“The mission of communicating life to others”
One of the newest members of the “Flame of Hope” family is a four-year-old boy called Anand. Anand suffers from cerebral palsy. His mother suffers from mental illness. His father, a labourer, travels far each day to get whatever work he can. There is no one to care for Anand.
Sr Ann Francesca welcomed him in to her home with open arms. She describes him as full of the joy of living, with a light in his eyes and a determination to be able to do whatever other children can do. ‘Anand’ literally means ‘joy’. Anand is one of 50 children at the Flame of Hope.

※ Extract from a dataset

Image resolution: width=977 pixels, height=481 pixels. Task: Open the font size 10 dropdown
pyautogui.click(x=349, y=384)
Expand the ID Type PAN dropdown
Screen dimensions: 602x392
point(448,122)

Sr Ann Francesca, who is originally from Poland, used to work with Mother Teresa in Calcutta. She founded the Flame of Hope for physically and mentally challenged children in Kurseong, near Darjeeling, West Bengal some eight years ago.
Custody
Mother Teresa used to say to Sr Ann Francesca: “when you are on the street don’t keep custody of the eyes but look for poor people”. Another recent arrival at Flame of Hope is Munna. Sr Ann Francesca had seen him on the road a few times, half-dressed, barefoot, dragging one leg while walking. As the weather got colder, she got increasingly worried. In the winter, she says, “even poor people put on more clothes”, but the boy still appeared disheveled.
Eventually she found where he lived: a shack built of bamboo and old rice bags, a shelter that wasn’t really one at all, offering protection neither from cold nor heat, wild animals nor thieves – not that there was anything to steal. She found out that Munna is about eight years old, that he has a very large tumor on his back, and has no bowel control due to birth defects.
She took him back to her home and washed him. She says “you could see the joy as he looked at himself dressed, I suppose, not believing it was him”. Next day she took him to hospital. Following a series of tests she was told that the likelihood of being able to do anything more than slightly extend his limited lifespan is slim; any treatment is risky.
It has taken Ann Francesca a while to accept this as God’s will for Munna, especially when she sees him content at play. She has always been persuasive in raising the money necessary to provide even expensive medical care for the children but has come to accept that “not everything is in our power or can be achieved with money and skills”.
For now, Munna behaves just like the other children, and when necessary comes to her and whispers that it’s time to change his diapers. She is glad at least to be able to protect him from the humiliation of walking around dirty and smelling.
She refers to John’s Gospel (10:10) “I came that they might have life and have it to the full…”. It seems that for Munna, she says, this ‘fullness’ is to feel loved, to have joyful days, not to suffer from an empty stomach, to be able to laugh with his friends, and have the possibility of attending school.
In A Secular Age, Charles Taylor asks why, for 1,500 years, it was virtually impossible not to believe in God, yet nowadays many people find unbelief not only easy but practically inescapable. The main bulwark against belief today, he says, is our “buffered selves”; the way we have become isolated, closed in on ourselves and (so we think) invulnerable. And this is the reality for many people, despite Facebook, Twitter, snapchat, and instagram. In fact, these technologies only make things worse because they can provide the illusion of communion and intimacy with others.
“Our technological society has succeeded in multiplying occasions of pleasure, yet has found it very difficult to engender joy”, Pope Francis says, in his exhortation The Joy of the Gospel (n. 7). He goes on to say: “those who enjoy life most are those who leave security on the shore and become excited by the mission of communicating life to others” (n. 9).
It is interesting how often Sr Ann Francesca uses the word “joy”. Since meeting her I have wanted to see what she sees, believe what she believes, and encounter for myself the living God who has given her such genuine inner freedom and daily replenishes her sense of the joy of the Gospel.
It is no wonder that she has already attracted several vocations, and that volunteers come to work with her from all over the world. Pray for her, and those entrusted to her care.
God is with us
In The Joy of the Gospel, Pope Francis refers to joy nearly 100 times. Our joy comes from knowing that God is with us; that even though we are sinners, the Lord has looked upon us with mercy.
Joy is the opposite of desolation (n 2). It is to be found in little things (n 4). It is a characteristic of genuine discipleship (n 5) and is often found among the poor (n 7). Lack of joy leads to narrowness and self-absorption (n 8). The work of evangelisation fills us with joy (n 9). The enemy of joy is a sterile pessimism (n 84).